Para equilibrar o jogo, o executivo afirma que é necessário buscar financiamentos e retomar o domínio do aftermarket, onde é possível realizar maior repasse de preços. “Não podemos permitir que os chineses tomem conta desse mercado. Precisamos melhorar nossas margens urgentemente”, cobra Jacomassi. Apesar das dificuldades, o economista aposta em um segundo semestre mais equilibrado, com a retomada das vendas de pesados por conta da safra agrícola e pela possibilidade de incentivos governamentais. “Planos como o Brasil Maior e o novo regime automotivo deverão ajudar bastante nesse processo”, afirma.

Se a ajuda não vier, Jacomassi acredita que outras demissões poderão ocorrer. “O nível de emprego caiu 6,5% na primeira metade do ano. Entretanto, acredito que as demissões que tinham de acontecer já foram realizadas. Com a retomada prevista para o resto do ano deveremos ter uma tranquilidade maior nesse sentido.”

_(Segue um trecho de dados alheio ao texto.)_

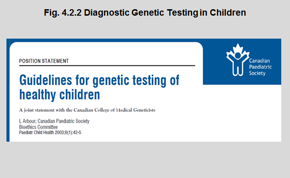The image size is (290, 178).
Task: Click the 'L Arbour; Canadian Paediatric Society' author line
Action: pos(54,121)

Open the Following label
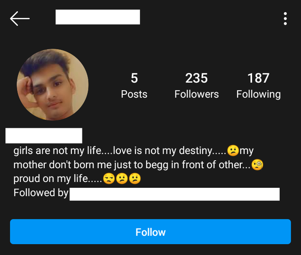point(258,94)
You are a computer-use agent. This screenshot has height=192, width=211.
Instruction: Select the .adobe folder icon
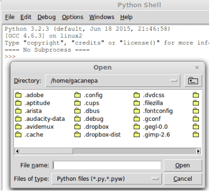18,95
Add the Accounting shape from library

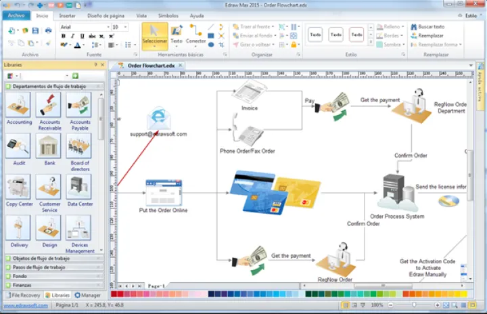[19, 108]
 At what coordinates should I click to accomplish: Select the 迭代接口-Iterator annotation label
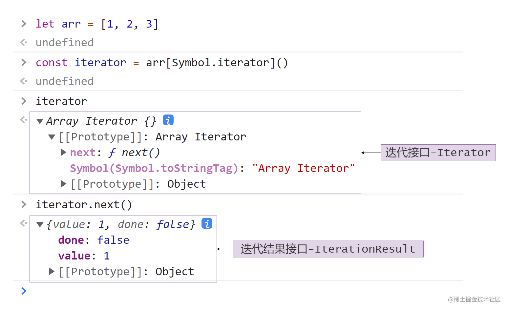click(x=438, y=152)
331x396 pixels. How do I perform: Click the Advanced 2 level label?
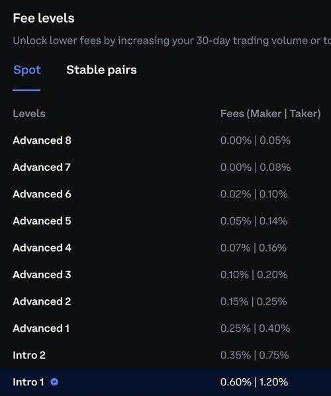pyautogui.click(x=42, y=301)
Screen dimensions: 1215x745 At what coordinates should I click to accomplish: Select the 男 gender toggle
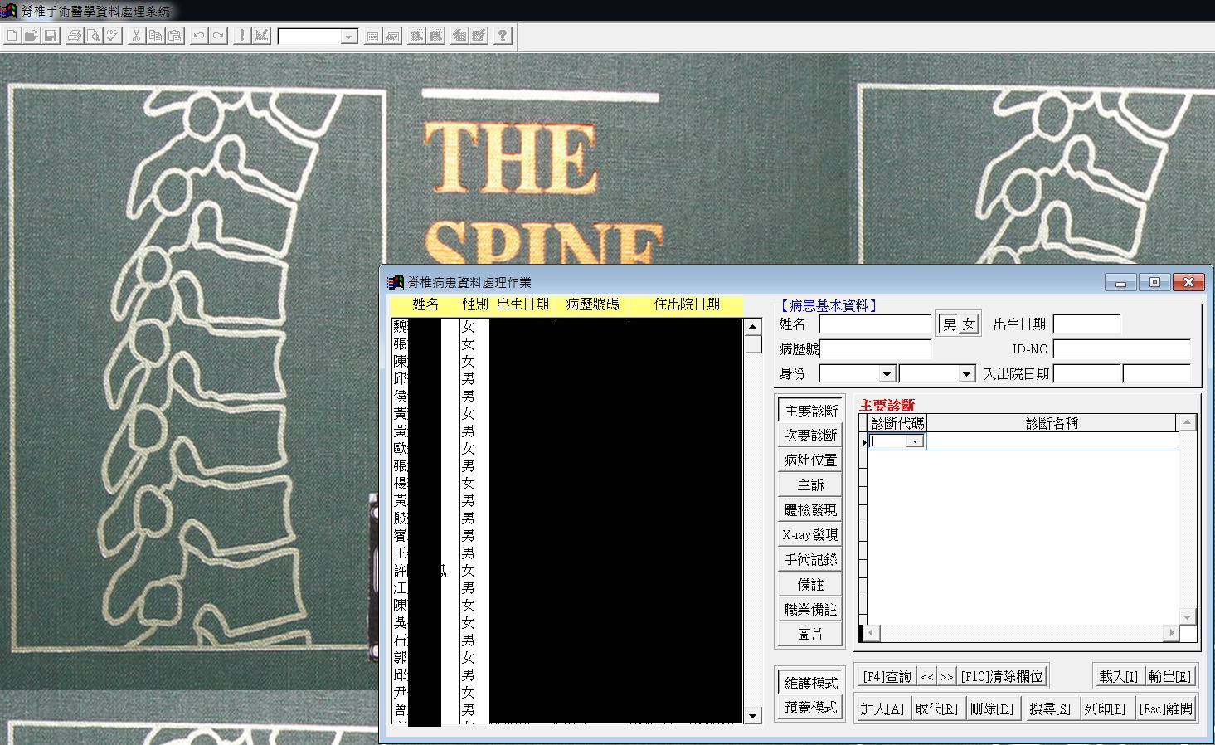[x=950, y=324]
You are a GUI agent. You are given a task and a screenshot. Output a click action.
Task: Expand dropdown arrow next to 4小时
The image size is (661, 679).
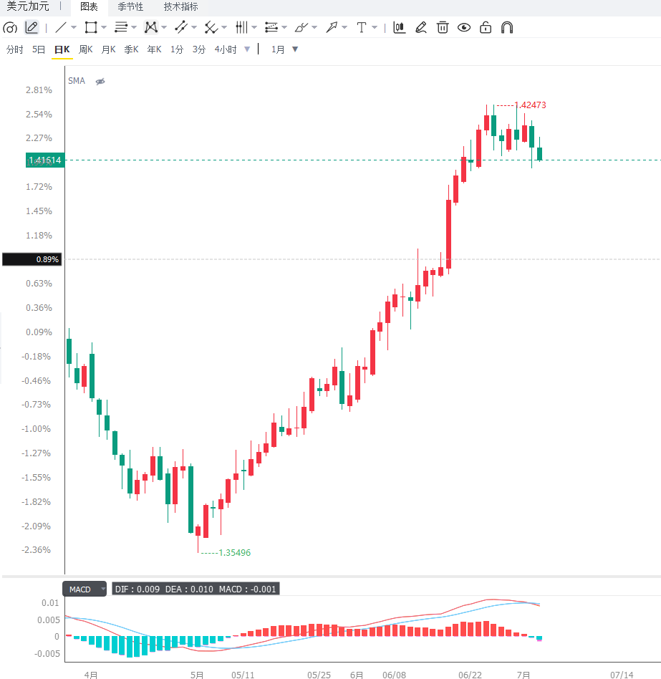[x=247, y=49]
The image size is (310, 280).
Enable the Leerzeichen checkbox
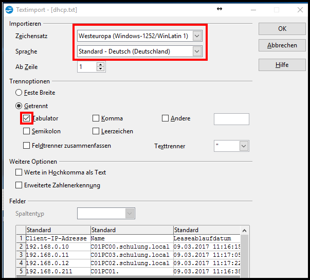[x=96, y=131]
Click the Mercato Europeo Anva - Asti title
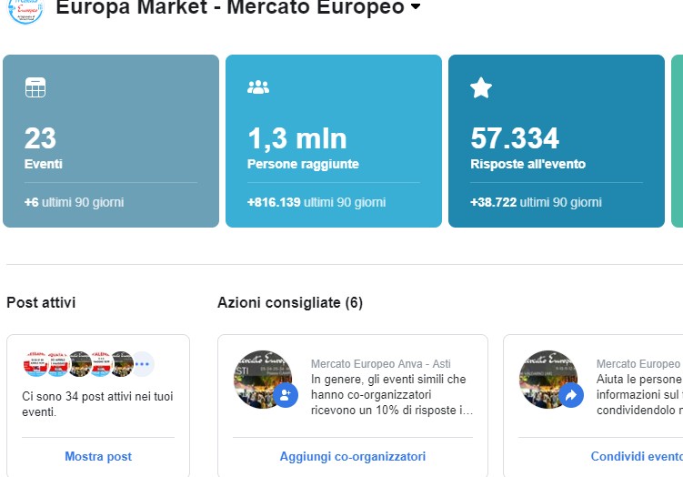The height and width of the screenshot is (477, 683). (x=381, y=363)
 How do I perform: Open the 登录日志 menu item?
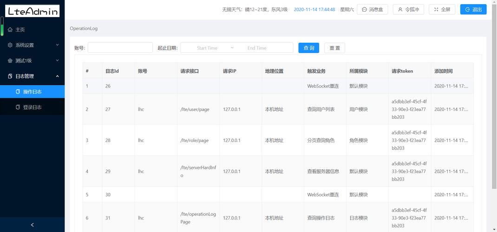32,107
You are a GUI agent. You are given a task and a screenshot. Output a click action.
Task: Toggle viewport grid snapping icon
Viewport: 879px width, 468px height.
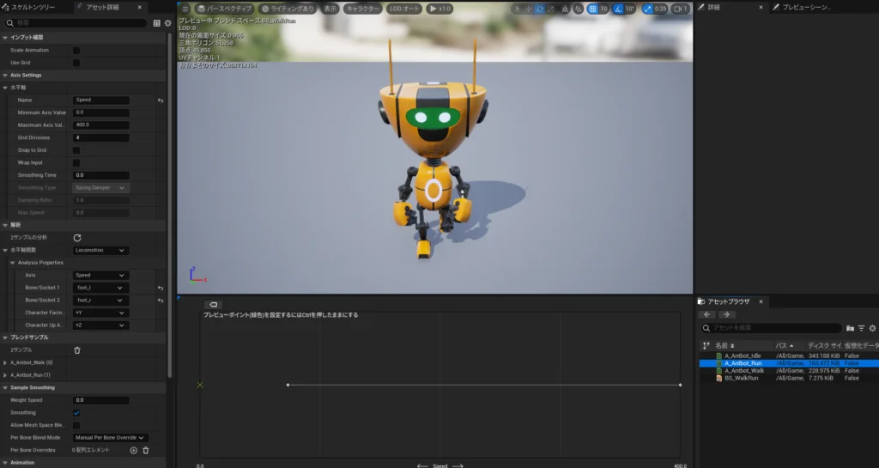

Apesar de não ter a receita perfeita para o sucesso, o economista aproveitou o evento para apresentar algumas sugestões interessantes para 2013. Manter o endividamento reduzido, negociar com antecedência linhas de financiamento pré-aprovadas e desenvolver mix de produtos alinhado com a demanda do mercado são as principais necessidades. “Também é importante implantar programas de qualidade e de lean manufacturing e acompanhar as variáveis econômicas que influenciam o segmento.”

O executivo garante que o setor está preparado para atender um possível aumento da demanda puxado pelo novo regime automotivo. Jacomassi afirma que hoje os fabricantes de autopeças trabalham com ociosidade de 25%. “Investimentos também deverão ser realizados com a confirmação dos novos planos governamentais, o que permitirá atender quaisquer oscilações de demanda”, afirma.